La respuesta ha sido excelente. Alrededor de 15 personas se inscribieron para aprender el particular oficio, y con la característica de que la mayoría son jóvenes de menos de 20 años. “Los chicos quieren trabajar, no es que no tengan ganas, lo que pasa es que no tienen quién les enseñe. Cuando yo era joven a los 12 ó 13 años te mandaban a un taller para reparar máquinas de escribir, o a un taller mecánico, carpintería, fábrica de mosaicos… y los padres le pagaban al señor que te tomaba como aprendiz. Empezabas barriendo, en las tareas más ingratas, y después si lo hacías con cariño, te convertías en operario, operario de avanzado, o aprendiz avanzado.
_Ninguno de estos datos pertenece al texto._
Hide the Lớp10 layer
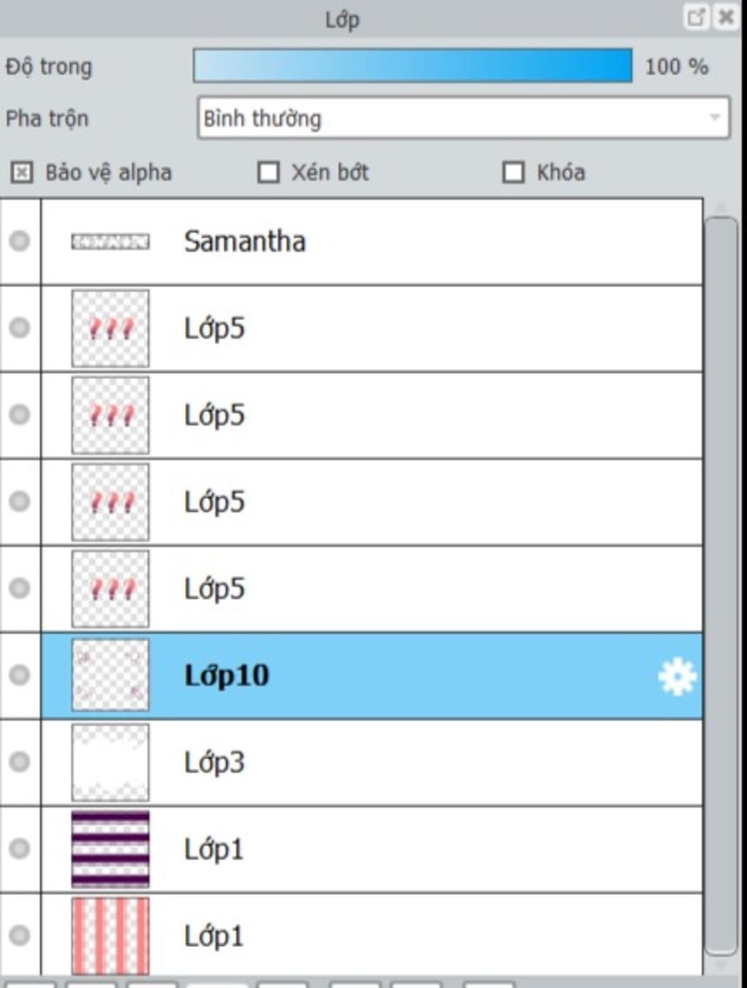Screen dimensions: 747x988 click(20, 674)
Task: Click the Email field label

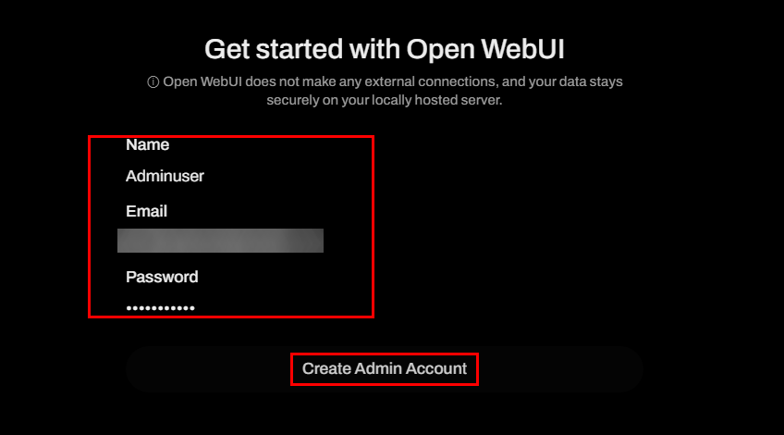Action: point(146,211)
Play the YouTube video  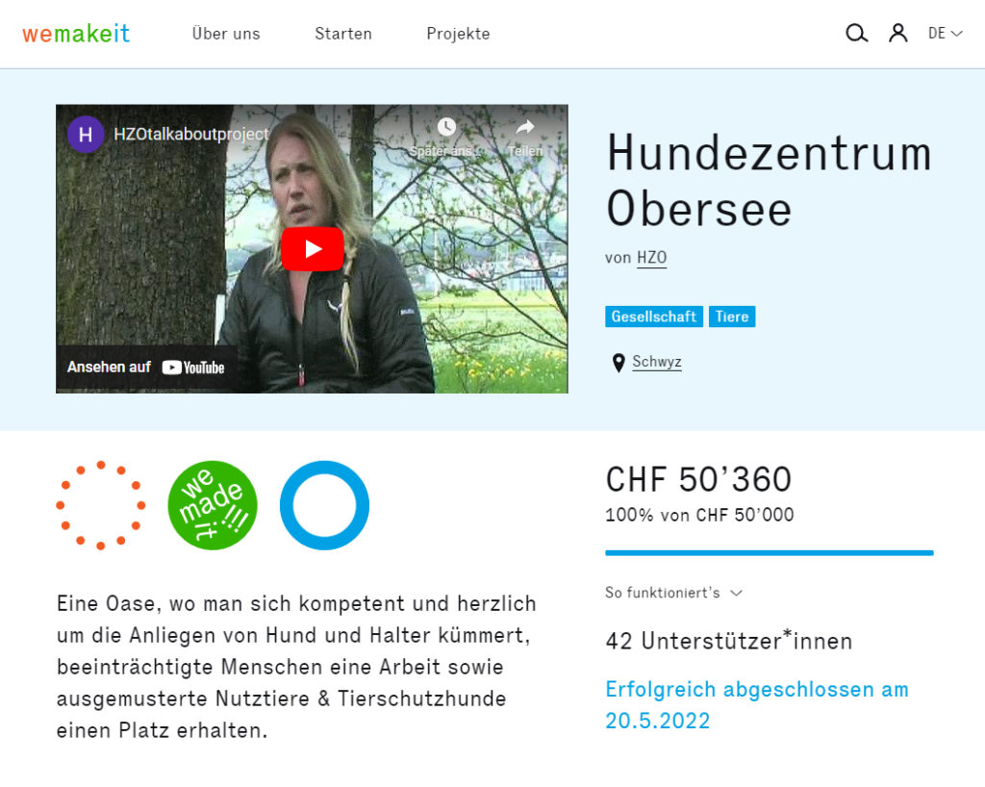(313, 249)
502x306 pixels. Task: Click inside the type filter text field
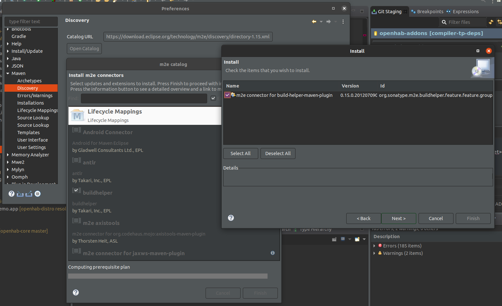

Ese señor con el tiempo ponía su propia empresa, o se quedaba de capataz, o de socio en esa misma empresa; pero esto murió en la Argentina”, explica Moretti Arriola.
El curso cuenta con el aval de la Secretaría de Producción y Turismo, aunque los propietarios aclaran que esto no significa que hayan recibido beneficios. “No vamos a pedir plata por algo que en definitiva nos beneficia a nosotros porque no es que lo hacemos porque somos San Mateo”, dicen.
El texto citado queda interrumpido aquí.